Short problem — Reproduce word for word the lines below, from the first one through the line that contains "will tap(16, 20).", with both ends included.

- - - -

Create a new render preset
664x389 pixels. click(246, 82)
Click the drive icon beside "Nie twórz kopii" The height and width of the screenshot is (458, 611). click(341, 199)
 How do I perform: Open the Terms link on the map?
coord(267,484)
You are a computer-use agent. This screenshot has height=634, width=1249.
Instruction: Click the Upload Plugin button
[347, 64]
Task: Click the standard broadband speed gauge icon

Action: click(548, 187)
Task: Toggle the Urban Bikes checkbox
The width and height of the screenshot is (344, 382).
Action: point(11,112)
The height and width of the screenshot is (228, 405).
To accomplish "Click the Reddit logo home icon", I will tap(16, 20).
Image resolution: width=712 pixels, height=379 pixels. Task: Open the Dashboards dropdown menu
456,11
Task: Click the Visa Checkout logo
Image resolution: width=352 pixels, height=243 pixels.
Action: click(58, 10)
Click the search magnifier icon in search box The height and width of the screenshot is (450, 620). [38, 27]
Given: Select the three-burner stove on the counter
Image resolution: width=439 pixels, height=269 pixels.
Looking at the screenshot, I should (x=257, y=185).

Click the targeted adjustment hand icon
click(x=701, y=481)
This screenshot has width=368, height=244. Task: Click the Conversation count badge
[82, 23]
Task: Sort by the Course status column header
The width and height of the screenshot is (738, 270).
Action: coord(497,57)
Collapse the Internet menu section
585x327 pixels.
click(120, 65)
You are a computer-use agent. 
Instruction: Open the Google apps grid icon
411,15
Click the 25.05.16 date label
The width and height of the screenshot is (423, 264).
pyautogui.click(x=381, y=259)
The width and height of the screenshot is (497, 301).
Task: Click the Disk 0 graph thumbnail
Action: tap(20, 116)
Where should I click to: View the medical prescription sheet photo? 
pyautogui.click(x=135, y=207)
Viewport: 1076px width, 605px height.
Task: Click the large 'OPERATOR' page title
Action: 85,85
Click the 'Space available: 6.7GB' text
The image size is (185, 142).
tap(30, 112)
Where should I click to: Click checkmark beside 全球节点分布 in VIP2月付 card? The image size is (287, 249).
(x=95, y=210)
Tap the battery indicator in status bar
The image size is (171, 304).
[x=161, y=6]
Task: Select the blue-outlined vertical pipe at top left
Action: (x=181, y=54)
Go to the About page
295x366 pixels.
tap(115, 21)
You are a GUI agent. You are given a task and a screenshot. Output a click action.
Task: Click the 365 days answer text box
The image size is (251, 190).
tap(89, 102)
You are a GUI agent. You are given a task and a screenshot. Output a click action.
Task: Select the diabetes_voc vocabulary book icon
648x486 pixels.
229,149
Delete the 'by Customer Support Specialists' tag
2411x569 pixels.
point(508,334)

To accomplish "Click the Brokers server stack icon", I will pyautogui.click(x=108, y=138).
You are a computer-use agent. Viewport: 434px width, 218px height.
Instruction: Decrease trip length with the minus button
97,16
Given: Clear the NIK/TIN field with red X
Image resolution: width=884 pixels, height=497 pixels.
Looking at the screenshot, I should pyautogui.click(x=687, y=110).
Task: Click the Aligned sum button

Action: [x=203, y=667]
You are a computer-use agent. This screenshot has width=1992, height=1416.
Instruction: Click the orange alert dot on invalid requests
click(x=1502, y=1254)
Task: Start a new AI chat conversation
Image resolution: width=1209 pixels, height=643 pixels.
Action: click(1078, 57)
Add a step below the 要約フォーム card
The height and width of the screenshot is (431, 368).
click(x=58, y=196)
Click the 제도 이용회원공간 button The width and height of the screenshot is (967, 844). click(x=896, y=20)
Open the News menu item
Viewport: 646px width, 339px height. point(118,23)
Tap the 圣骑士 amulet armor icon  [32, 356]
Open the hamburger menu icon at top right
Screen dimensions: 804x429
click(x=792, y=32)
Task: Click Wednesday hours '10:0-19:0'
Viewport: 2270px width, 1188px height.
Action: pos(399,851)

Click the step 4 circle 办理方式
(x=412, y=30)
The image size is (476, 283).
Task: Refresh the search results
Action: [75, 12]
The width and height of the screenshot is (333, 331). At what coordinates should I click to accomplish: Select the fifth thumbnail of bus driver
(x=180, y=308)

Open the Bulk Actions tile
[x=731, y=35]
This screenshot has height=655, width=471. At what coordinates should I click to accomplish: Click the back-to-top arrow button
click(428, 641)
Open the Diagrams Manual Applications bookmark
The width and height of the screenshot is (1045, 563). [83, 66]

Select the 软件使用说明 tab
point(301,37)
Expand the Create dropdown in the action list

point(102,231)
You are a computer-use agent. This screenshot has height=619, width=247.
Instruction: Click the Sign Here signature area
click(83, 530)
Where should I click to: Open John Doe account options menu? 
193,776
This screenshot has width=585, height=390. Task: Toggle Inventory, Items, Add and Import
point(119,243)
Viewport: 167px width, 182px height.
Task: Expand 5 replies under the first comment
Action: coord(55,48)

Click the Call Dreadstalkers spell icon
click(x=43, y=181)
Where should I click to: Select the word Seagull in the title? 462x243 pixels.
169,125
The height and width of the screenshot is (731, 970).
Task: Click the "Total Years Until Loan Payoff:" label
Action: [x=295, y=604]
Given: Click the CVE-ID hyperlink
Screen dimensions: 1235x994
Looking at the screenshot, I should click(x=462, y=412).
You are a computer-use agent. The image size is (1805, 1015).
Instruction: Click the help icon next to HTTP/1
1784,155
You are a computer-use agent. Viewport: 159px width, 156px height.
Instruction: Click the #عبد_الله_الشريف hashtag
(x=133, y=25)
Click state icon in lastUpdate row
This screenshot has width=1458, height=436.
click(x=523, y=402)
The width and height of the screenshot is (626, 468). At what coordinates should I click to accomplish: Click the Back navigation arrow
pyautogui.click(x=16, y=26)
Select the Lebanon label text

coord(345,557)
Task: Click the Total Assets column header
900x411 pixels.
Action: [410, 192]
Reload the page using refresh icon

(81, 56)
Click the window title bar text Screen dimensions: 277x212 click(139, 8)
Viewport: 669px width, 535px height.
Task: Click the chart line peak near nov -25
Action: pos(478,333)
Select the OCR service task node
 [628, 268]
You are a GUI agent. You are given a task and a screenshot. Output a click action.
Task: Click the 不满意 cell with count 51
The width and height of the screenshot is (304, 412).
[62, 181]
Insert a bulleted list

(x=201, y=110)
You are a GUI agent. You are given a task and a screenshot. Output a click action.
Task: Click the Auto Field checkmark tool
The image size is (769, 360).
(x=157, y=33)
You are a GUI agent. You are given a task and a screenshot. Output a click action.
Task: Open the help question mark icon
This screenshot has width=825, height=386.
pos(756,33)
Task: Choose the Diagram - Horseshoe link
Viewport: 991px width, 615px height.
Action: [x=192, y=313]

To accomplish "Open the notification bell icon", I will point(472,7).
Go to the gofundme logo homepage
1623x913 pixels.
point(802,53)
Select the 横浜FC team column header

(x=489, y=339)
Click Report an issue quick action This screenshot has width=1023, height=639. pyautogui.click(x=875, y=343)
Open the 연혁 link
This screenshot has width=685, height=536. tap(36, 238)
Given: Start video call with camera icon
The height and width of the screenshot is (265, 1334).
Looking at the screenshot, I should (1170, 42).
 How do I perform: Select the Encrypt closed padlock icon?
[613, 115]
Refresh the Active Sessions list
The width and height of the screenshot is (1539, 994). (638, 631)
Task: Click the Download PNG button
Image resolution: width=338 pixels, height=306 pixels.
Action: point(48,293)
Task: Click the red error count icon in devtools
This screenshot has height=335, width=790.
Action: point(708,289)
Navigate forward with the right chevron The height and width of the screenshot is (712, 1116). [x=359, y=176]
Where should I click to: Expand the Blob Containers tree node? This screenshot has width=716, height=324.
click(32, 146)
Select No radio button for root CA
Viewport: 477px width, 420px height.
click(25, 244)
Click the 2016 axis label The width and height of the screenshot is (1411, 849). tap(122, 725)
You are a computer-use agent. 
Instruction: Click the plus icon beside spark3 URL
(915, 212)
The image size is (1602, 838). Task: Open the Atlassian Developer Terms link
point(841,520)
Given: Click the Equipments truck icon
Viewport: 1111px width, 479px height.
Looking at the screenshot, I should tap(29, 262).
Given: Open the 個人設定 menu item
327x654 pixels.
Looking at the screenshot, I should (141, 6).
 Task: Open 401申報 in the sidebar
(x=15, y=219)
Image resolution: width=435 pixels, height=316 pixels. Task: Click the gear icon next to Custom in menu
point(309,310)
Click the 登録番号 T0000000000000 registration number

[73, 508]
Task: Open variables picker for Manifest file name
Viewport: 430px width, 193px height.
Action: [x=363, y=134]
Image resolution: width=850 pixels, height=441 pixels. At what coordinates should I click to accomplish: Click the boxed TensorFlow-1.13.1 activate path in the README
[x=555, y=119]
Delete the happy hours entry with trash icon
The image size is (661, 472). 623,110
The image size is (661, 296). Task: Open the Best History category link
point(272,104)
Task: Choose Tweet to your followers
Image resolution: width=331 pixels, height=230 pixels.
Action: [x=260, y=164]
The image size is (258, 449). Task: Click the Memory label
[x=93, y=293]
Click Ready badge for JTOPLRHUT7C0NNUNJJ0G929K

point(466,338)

- - - -

Result of the exercise —
Create a new render preset
664x389 pixels. click(246, 82)
Click the drive icon beside "Nie twórz kopii" The height and width of the screenshot is (458, 611). click(341, 199)
 How do I perform: Open the Terms link on the map?
coord(267,484)
You are a computer-use agent. This screenshot has height=634, width=1249.
Instruction: Click the Upload Plugin button
[347, 64]
Task: Click the standard broadband speed gauge icon

Action: click(548, 187)
Task: Toggle the Urban Bikes checkbox
The width and height of the screenshot is (344, 382).
Action: point(11,112)
The height and width of the screenshot is (228, 405).
To accomplish "Click the Reddit logo home icon", I will tap(16, 20).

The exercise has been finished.